To avoid a possible collision of spacecraft hovering in the orbit of Mars, Nasa has exchanged data of its ongoing Mars mission with India, China, the UAE and the European Space Agency.
Reports suggest the data was exchanged in order to lower the risk of a collision because spacecraft of these countries are also currently hovering in the Martian orbit.
The development was revealed in a report by Hong Kong-based South China Morning Post which quoted a Nasa statement.
In the statement, Nasa said, “To assure the safety of our respective missions, Nasa is coordinating with the UAE, European Space Agency, Indian Space Research Organisation (ISRO) and the China National Space Administration, all of which have spacecraft in orbit around Mars, to exchange information on our respective Mars missions to ensure the safety of our respective spacecraft.”

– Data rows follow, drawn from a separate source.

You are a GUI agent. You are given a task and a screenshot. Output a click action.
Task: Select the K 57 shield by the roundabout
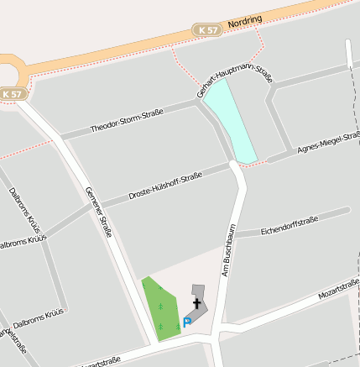(x=13, y=94)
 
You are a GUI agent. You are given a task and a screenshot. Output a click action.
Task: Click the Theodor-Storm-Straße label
(x=126, y=120)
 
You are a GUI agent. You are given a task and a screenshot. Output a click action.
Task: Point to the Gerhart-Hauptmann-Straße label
(x=235, y=83)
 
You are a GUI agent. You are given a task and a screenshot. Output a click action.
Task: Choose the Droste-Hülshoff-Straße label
(x=165, y=186)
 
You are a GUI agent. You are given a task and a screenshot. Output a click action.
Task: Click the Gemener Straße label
(x=98, y=213)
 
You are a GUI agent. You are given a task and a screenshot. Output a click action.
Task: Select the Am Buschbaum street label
(x=227, y=249)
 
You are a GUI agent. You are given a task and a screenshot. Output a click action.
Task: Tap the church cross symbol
(x=197, y=303)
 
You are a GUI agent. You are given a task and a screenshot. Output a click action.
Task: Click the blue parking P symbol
(x=187, y=321)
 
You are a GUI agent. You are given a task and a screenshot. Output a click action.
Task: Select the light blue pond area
(x=232, y=123)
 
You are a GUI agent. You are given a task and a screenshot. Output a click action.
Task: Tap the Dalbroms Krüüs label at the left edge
(x=21, y=244)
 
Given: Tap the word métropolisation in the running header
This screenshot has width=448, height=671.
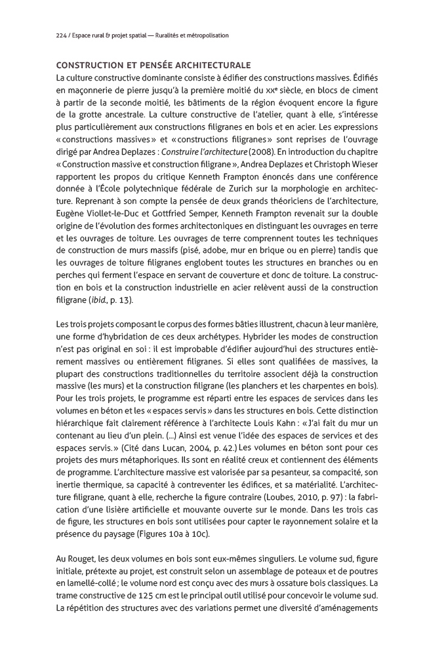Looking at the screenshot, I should (x=207, y=35).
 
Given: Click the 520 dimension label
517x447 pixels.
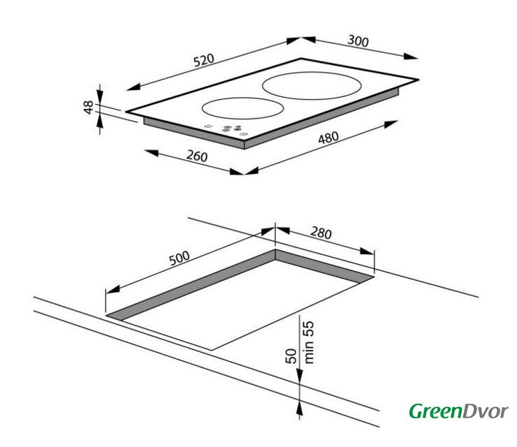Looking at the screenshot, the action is click(x=204, y=60).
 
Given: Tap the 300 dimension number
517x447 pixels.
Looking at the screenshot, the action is click(x=358, y=41).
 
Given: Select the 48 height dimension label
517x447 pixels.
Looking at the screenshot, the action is click(x=88, y=108).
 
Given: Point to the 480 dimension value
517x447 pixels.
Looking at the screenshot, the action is click(x=328, y=138).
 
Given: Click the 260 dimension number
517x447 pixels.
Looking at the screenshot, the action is click(x=197, y=156).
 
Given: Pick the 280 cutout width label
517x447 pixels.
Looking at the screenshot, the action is click(x=321, y=233).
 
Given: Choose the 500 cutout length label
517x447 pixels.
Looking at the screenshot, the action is click(x=180, y=258).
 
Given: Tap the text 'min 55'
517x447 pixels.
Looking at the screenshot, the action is click(x=309, y=342).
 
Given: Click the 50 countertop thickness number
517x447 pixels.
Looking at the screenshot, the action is click(x=291, y=356).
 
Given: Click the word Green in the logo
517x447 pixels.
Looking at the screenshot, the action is click(x=436, y=411).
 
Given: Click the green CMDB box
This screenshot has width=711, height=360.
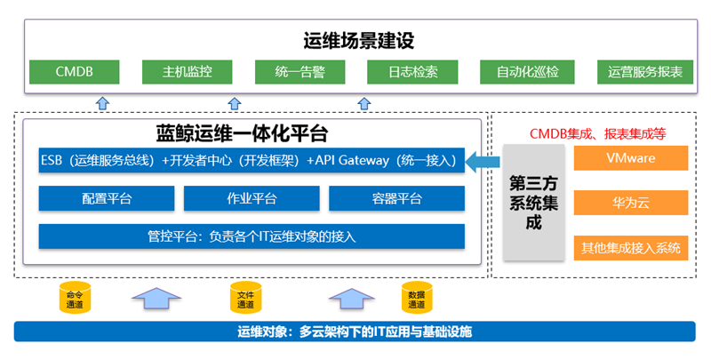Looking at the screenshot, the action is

In its report, the South China Morning Post said this “limited exchange of information” is consistent with customary practices that various satellite operators use to ensure effective communication with each others.
Isro’s Mars Orbiter Mission, Mangalyaan, spacecraft has been in Mars orbit since it entered there in 2014. With this feat, India became the first Asian country to successfully send a spacecraft to the Red Planet.
In the latest, Nasa was able successfully land a rover called Perseverance on Mars in February. The rover is currently exploring the Martian surface.
On the other hand, China’s Tianwen-1 consisting of an orbiter, a lander and a rover, entered the parking lot of orbit around Mars on February 24 and expected to land there in the next few months.
The United Arab Emirates (UAE) spacecraft, Hope, is also orbiting the Mars. Apart from this, there are two spacecraft from the European Space Agency in the Martian orbit.
According to South China Morning Post report, Nasa had sought approval from the US Congress for exchanging information with China.